→ PROMPT:
Please go line by line through the material and copy each one containing the word "camera".

→ DATASET EXTRACT:
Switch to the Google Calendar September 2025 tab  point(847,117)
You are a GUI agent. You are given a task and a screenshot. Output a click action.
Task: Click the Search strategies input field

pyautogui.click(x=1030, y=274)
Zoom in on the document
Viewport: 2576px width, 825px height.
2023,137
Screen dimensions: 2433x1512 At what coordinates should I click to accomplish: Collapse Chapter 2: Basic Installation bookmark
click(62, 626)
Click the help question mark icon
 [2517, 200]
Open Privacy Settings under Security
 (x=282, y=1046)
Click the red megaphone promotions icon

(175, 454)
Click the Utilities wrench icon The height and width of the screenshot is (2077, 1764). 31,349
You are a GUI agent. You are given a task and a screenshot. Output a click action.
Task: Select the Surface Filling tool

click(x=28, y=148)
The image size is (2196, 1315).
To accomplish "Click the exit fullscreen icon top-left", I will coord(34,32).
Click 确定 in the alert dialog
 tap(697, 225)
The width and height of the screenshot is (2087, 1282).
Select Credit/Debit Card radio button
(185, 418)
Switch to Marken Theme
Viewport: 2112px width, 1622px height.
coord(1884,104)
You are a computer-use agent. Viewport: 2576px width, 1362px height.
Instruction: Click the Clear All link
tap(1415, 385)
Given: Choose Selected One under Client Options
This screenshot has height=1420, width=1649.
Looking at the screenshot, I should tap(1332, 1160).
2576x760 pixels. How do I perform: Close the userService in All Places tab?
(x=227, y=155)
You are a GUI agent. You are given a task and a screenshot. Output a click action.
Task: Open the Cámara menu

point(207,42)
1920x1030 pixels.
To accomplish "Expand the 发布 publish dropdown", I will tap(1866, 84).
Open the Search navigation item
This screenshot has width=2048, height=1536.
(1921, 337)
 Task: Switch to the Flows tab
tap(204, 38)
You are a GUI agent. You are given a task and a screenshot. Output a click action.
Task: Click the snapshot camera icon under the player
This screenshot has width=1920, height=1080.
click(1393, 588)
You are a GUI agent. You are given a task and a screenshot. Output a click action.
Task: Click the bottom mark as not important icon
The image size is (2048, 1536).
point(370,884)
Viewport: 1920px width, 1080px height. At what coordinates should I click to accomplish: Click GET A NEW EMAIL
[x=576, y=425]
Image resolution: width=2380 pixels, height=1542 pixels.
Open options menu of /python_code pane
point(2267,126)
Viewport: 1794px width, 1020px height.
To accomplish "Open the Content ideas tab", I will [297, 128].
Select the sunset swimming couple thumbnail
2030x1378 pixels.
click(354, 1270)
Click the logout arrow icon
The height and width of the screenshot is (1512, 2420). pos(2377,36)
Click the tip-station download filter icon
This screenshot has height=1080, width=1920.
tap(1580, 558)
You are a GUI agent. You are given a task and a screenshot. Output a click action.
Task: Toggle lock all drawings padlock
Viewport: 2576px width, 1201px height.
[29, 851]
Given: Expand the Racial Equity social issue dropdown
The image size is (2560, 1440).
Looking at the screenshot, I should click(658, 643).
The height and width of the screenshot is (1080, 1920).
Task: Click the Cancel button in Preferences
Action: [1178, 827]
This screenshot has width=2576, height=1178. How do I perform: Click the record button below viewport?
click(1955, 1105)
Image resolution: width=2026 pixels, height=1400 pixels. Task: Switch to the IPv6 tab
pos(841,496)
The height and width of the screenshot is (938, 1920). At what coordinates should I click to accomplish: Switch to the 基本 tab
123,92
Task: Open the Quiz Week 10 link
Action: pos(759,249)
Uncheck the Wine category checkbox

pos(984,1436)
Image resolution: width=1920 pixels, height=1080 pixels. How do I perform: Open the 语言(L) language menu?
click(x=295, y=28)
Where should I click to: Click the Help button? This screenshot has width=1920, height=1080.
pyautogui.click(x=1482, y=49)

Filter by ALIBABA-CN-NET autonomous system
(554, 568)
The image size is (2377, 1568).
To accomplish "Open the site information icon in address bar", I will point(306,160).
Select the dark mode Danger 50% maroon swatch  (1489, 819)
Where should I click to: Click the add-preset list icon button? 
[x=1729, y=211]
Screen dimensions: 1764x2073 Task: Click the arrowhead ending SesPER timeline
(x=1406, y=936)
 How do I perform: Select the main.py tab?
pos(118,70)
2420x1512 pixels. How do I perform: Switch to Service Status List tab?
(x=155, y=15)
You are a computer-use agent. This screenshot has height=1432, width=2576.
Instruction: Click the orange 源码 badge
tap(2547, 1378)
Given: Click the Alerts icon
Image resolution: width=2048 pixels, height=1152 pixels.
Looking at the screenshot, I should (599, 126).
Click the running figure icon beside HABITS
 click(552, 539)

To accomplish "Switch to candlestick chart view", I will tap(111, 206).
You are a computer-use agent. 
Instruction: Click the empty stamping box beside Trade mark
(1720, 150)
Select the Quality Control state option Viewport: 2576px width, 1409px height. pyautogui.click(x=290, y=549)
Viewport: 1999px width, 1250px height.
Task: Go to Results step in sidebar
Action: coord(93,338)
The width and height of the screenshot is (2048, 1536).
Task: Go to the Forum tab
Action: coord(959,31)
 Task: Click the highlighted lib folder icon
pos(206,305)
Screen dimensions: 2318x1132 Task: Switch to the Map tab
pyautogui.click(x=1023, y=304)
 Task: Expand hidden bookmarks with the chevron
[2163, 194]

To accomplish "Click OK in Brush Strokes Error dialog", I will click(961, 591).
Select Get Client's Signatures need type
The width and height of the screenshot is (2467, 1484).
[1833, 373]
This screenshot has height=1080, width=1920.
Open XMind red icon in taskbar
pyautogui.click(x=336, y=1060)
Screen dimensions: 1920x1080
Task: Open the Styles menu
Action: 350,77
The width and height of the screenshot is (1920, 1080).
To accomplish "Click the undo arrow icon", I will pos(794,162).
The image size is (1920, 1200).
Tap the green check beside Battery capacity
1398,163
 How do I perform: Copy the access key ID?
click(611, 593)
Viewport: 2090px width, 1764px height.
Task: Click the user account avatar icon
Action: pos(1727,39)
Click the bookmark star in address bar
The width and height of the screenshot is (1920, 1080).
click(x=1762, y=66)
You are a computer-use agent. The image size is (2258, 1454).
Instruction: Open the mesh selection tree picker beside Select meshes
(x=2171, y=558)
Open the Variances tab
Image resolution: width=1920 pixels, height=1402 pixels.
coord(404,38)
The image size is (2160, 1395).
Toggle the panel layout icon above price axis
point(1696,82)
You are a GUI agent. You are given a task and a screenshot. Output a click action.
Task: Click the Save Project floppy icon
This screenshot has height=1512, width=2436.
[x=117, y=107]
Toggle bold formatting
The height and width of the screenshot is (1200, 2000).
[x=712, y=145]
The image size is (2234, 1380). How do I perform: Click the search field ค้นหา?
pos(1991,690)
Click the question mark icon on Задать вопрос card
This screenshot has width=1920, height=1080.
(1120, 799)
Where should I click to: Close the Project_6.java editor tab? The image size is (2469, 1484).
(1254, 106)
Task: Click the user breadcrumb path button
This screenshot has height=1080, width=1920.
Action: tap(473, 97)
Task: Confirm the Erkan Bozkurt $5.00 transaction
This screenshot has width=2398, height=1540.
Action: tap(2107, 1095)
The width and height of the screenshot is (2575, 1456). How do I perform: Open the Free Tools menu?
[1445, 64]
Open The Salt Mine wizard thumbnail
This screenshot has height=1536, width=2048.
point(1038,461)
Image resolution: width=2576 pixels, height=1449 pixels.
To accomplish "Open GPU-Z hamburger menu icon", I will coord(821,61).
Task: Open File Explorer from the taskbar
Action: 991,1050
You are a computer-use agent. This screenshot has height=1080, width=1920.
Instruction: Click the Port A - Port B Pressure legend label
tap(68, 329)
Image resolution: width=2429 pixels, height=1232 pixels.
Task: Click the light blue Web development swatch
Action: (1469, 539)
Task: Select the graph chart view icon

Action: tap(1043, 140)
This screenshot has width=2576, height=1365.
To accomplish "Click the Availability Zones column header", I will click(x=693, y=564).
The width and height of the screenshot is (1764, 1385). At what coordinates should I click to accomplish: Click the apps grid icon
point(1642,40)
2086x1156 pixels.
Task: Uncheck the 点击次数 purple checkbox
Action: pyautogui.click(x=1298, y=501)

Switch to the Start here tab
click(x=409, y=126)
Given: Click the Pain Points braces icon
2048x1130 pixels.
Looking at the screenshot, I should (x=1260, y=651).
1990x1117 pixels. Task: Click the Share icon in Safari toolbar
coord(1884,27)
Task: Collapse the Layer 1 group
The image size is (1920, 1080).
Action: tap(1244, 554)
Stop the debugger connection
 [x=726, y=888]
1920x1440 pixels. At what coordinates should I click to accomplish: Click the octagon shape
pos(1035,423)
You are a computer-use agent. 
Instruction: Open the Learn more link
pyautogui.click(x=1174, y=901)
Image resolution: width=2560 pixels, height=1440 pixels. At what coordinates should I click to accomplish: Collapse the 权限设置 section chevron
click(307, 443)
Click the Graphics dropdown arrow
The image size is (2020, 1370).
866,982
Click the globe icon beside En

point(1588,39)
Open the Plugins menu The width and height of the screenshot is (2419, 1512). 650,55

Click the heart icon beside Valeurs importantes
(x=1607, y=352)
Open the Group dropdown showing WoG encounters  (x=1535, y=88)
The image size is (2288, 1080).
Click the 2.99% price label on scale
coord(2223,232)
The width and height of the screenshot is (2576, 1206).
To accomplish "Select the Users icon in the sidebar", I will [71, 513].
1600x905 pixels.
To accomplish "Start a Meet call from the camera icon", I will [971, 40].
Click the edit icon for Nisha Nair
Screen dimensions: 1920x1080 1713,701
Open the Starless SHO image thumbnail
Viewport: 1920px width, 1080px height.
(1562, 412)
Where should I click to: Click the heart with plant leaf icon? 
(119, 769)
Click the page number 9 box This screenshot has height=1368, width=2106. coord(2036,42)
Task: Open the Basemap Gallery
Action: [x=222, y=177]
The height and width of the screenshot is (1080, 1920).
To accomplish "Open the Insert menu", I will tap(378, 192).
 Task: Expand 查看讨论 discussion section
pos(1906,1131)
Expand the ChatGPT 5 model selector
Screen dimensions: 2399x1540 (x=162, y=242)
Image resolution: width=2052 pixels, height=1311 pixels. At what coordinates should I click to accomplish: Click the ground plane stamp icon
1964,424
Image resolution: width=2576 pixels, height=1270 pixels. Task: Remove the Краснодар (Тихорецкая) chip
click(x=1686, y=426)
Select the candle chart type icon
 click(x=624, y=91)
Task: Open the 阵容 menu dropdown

→ SOLUTION TO THIS TASK:
Task: Click the snapshot camera icon under the player
To accomplish "Start a Meet call from the camera icon", I will [971, 40].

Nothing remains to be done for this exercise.